§ Dataset records:
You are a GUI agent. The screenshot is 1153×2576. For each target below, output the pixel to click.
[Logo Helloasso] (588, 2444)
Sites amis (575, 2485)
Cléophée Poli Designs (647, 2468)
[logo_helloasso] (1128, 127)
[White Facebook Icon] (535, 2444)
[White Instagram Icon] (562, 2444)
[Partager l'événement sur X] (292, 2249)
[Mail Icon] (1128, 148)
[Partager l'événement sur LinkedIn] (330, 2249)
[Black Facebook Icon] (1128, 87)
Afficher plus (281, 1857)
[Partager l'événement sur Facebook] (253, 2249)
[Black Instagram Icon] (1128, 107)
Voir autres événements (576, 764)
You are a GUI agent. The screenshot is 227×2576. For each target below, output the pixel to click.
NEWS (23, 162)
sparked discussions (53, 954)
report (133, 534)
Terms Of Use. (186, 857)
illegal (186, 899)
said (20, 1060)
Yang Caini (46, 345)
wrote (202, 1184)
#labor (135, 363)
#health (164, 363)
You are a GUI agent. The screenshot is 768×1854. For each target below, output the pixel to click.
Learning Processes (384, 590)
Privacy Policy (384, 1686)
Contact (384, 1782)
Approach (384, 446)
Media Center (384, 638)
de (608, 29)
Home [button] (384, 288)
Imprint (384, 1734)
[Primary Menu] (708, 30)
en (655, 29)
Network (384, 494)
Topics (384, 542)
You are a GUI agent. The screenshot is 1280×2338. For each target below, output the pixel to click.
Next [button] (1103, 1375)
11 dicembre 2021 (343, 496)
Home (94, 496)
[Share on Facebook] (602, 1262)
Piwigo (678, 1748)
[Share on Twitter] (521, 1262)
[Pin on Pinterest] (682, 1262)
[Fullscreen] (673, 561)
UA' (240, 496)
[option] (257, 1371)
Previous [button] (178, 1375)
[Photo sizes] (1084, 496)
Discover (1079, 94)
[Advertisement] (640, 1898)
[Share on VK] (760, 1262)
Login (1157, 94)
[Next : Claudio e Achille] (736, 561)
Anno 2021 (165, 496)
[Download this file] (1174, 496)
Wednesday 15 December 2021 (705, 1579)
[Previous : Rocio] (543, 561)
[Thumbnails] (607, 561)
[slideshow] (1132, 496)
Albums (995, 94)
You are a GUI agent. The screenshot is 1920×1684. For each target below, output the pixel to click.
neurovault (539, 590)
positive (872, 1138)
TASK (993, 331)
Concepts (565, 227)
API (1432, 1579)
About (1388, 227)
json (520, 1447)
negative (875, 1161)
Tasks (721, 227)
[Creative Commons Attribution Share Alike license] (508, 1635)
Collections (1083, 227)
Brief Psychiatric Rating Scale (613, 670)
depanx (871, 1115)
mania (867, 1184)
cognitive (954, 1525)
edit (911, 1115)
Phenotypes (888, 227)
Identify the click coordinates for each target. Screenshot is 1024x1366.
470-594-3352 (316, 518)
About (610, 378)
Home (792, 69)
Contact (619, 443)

§ Task prompt: Please show every line of the material that contains the string "Facebook".

§ Result of this exercise:
[White Facebook Icon] (535, 2444)
[Black Facebook Icon] (1128, 87)
[Partager l'événement sur Facebook] (253, 2249)
[Share on Facebook] (602, 1262)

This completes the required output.